Russia’s Federal Security Service (FSB) said on March 30 it had detained Gershkovich in the Urals city of Yekaterinburg and had opened an espionage case against him for collecting what it said were state secrets about the military industrial complex.

Gershkovich, the first American journalist detained in Russia on espionage charges since the end of the Cold War, and the Journal have denied he was involved in espionage.

The United States has urged Russia to release Gershkovich and cast the Russian claims of espionage as ridiculous. U.S. President Joe Biden has called for Gershkovich’s release.

“The Americans have threatened us with retaliatory measures if we do not release Gershkovich in the near future,” Russian ambassador Anatoly Antonov told Russia’s First Channel state television. “We shall see how they will act.”

Antonov said he had had a “very harsh” conversation with U.S. Under Secretary of State Victoria Nuland, who accused Russia of illegally detaining Gershkovich. Antonov said Nuland had repeatedly interrupted him in a counterproductive way.

The Russian ambassador said that it might be time to reduce the number of American journalists working in Russia.

“The Americans have a very good word – reciprocity which they always insist on,” Antonov told the Bolshaya Igra show.

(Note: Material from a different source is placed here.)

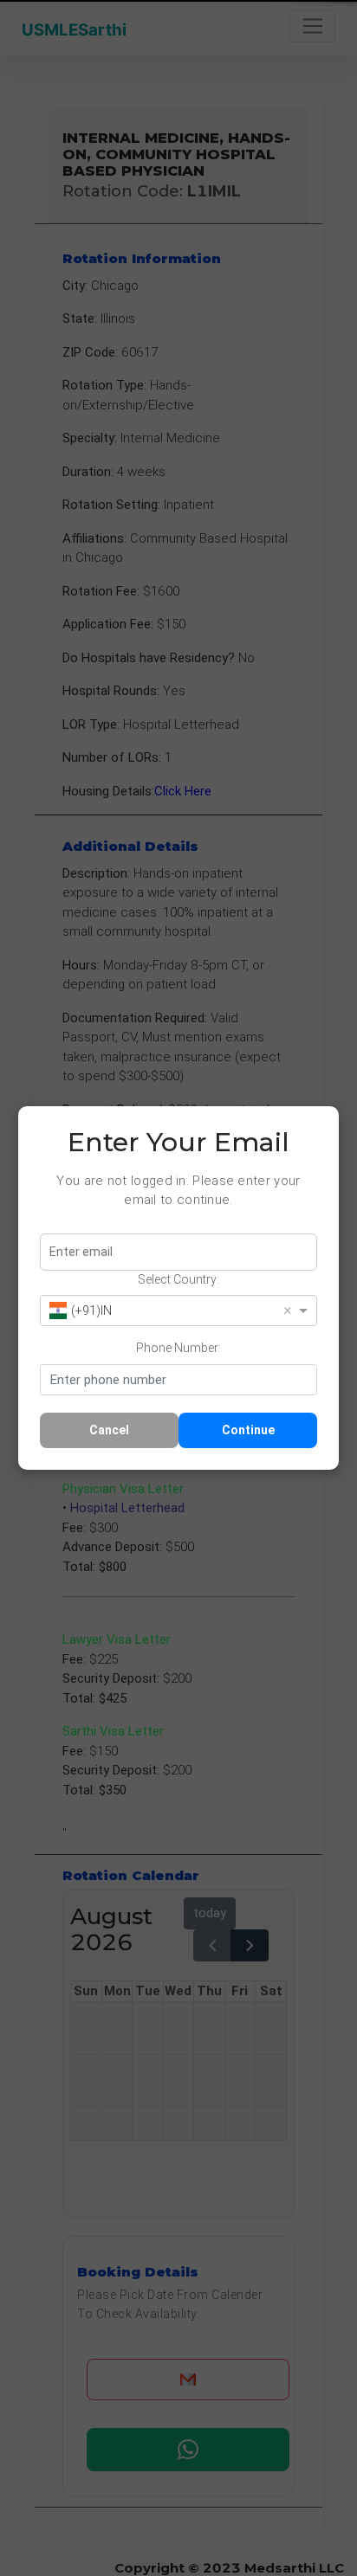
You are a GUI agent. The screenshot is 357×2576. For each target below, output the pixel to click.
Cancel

“Perhaps it is the time for us to show reciprocity and reduce the number of American journalists who work in Moscow and in Russia as a whole to the number [of Russian journalists] who work in Washington and New York,” Antonov said.

The Kremlin said Gershkovich had been carrying out espionage “under the cover” of journalism. Foreign Minister Sergei Lavrov has told the United States that Gershkovich was caught red-handed while trying to obtain secrets.

The United States on Monday determined that Russia had “wrongfully detained” Gershkovich, effectively saying that espionage charges are bogus and that the case is political.

Many U.S. reporters left Russia after President Vladimir Putin ordered troops into Ukraine last year – and more have left since the detention of Gershkovich.

The United States has repeatedly told its citizens to leave Russia due to the war in Ukraine and the risk of arbitrary arrest or harassment by Russian law enforcement agencies.